Foot Drop After Stroke: Is the Problem in Plantar Flexors or Dorsiflexors?

Foot Drop After Stroke: Is the Problem in Plantar Flexors or Dorsiflexors?

Those of us who help people recovering from stroke relearn to walk are always thinking about foot clearance during the swing phase of gait.

We always have to think about safety and we are fearful that foot drop will cause these individuals to drag their toes and perhaps fall while walking. This is the last thing we want! As a result, we focus on the most obvious problem (the foot clearance issue) and often make decisions about bracing without regard to the bigger picture – the long-term recovery of the patient.

When we make the decision to put a rigid orthosis on a patient, such as a solid-ankle foot orthosis (AFO), we certainly fix the supposed foot drop. However, we often not only immobilize the ankle, which limits the ankle from moving into normal range of motions, we unfortunately also promote atrophy of the plantar flexors.

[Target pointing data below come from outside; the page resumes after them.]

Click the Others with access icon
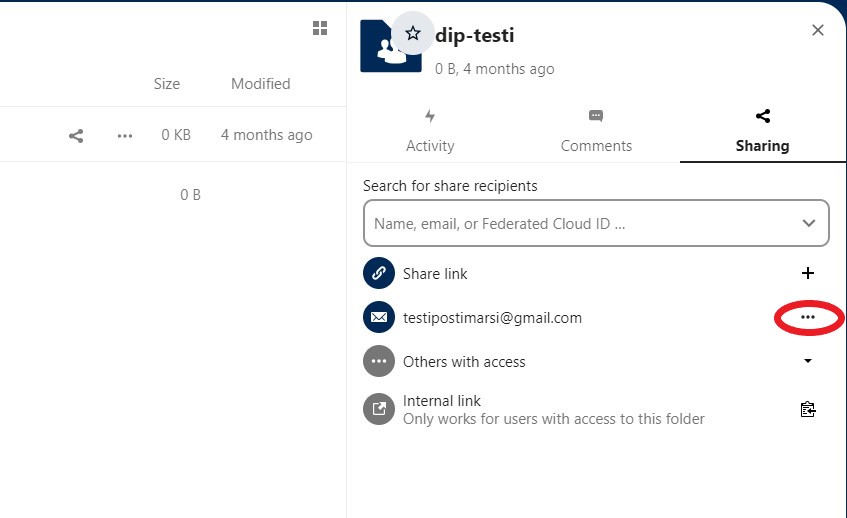 379,362
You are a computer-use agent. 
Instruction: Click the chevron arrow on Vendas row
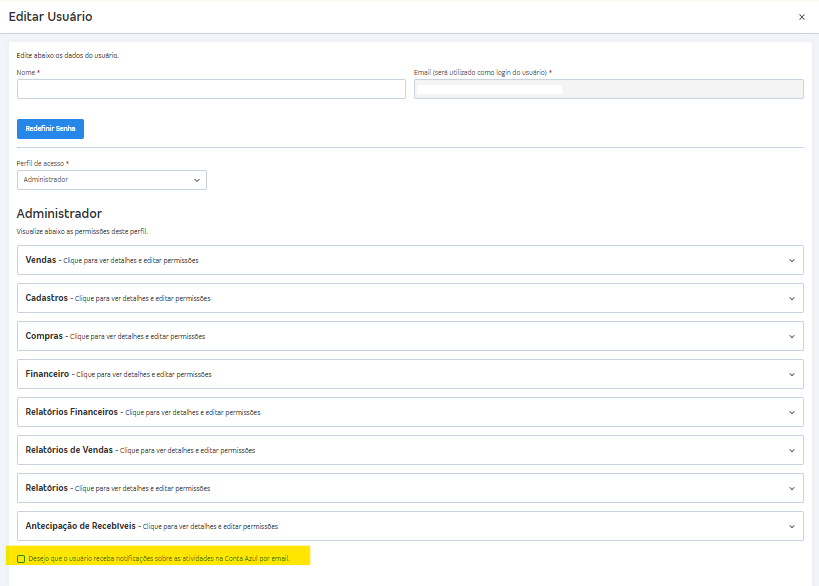792,260
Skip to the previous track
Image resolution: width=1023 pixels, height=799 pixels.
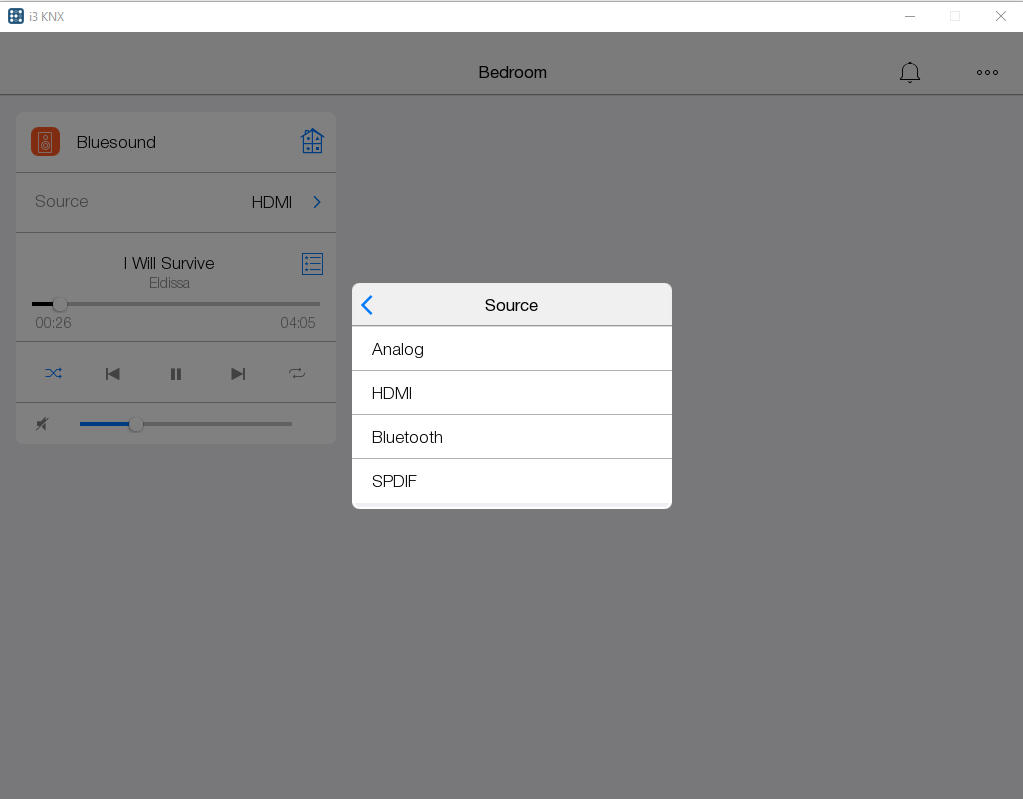coord(113,374)
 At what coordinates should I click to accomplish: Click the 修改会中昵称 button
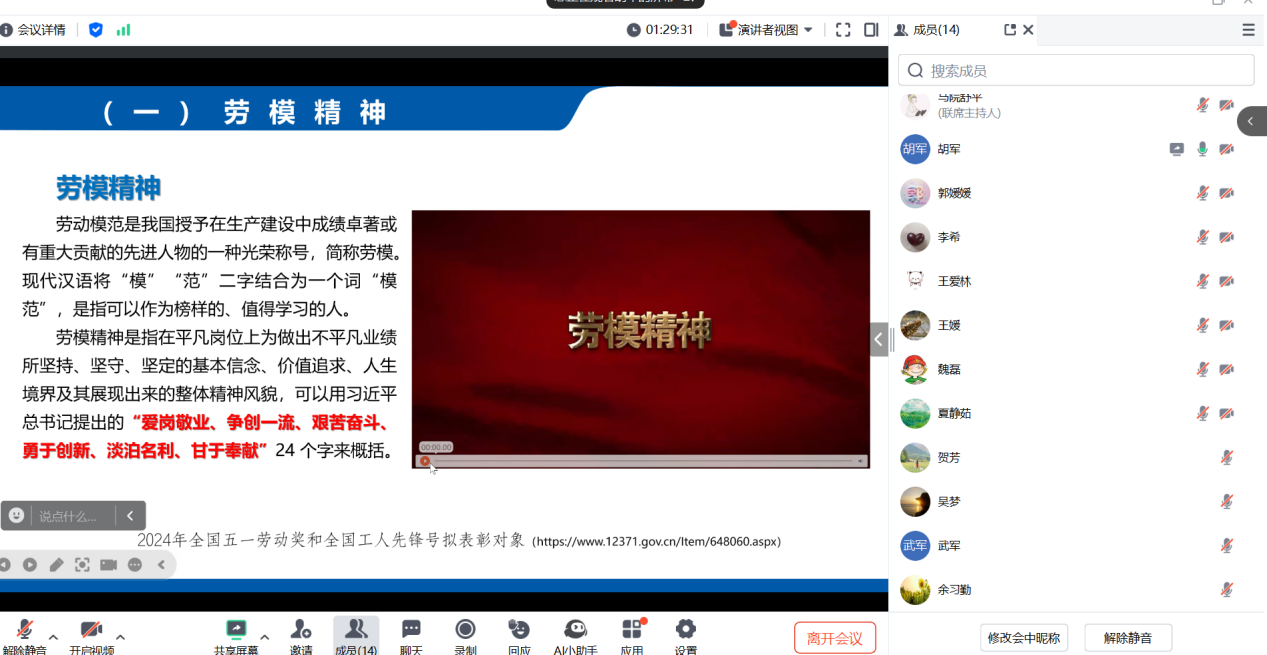pyautogui.click(x=1025, y=638)
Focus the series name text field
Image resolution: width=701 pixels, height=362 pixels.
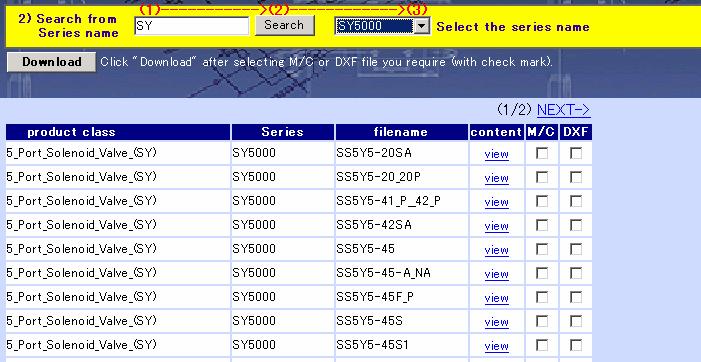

Are Plantar Flexors or Dorsiflexors at Fault?

There is a growing amount of evidence that the plantar flexors– NOT the dorsiflexors – are the bigger problem after stroke.

We are just starting to understand the role of the plantar flexors in gait after stroke. For example, we know now that knee hyperextension –  a common problem after stroke – is primarily the result of weakness in the plantar flexors!1 We used to think that this problem was caused by spasticity in the plantar flexors or weakness in the quadriceps but it turns out that it is WEAKNESS in the calf!

What is Foot Drop, Really?

Even more interesting, there is even a question about whether or not people with stroke actually have foot drop like we assume that they do.

One group of researchers asked the question if limb clearance problems after stroke are the result of dorsiflexion weakness (i.e. foot drop) or if there is another mechanism at work.2 Using very sophisticated methods, they found that dorsiflexion may not be the primary problem. Instead, plantar flexion weakness is a large contributor to limitations in knee flexion and secondarily hip flexion, which negatively impacts the swing phase of gait.

The result is that the weakness in the calf secondarily results in foot clearance problems. Who knew?

Focus Interventions on Plantar Flexors

The bottom line is that if we want to improve walking in people with stroke we may want to focus our efforts on the plantar flexors, not the dorsiflexors.

Allen et al.3 concluded that plantar flexor coordination (i.e. symmetry of forward propulsion when walking) is an indicator of recovery after stroke. People that failed to achieve this symmetry were classified as persons who had “compensated” after stroke as opposed to recovered.

In light of what we understand about neuroplasticity4, we are always interested in promoting recovery, when possible, rather than compensation.

References
  1. Cooper A, Alghamdi GA, Alghamdi MA, Altowaijri A, Richardson S. The relationship of lower limb muscle strength and knee joint hyperextension during the stance phase of gait in hemiparetic stroke patients. Physiotherapy research international : the journal for researchers and clinicians in physical therapy. Sep 2012;17(3):150-156.
  2. Little VL, McGuirk TE, Patten C. Impaired limb shortening following stroke: what's in a name? PloS one. 2014;9(10):e110140.
  3. Allen JL, Kautz SA, Neptune RR. Forward propulsion asymmetry is indicative of changes in plantarflexor coordination during walking in individuals with post-stroke hemiparesis. Clinical biomechanics. Aug 2014;29(7):780-786.
  4. Kleim JA, Jones TA. Principles of experience-dependent neural plasticity: implications for rehabilitation after brain damage. Journal of speech, language, and hearing research : JSLHR. Feb 2008;51(1):S225-239.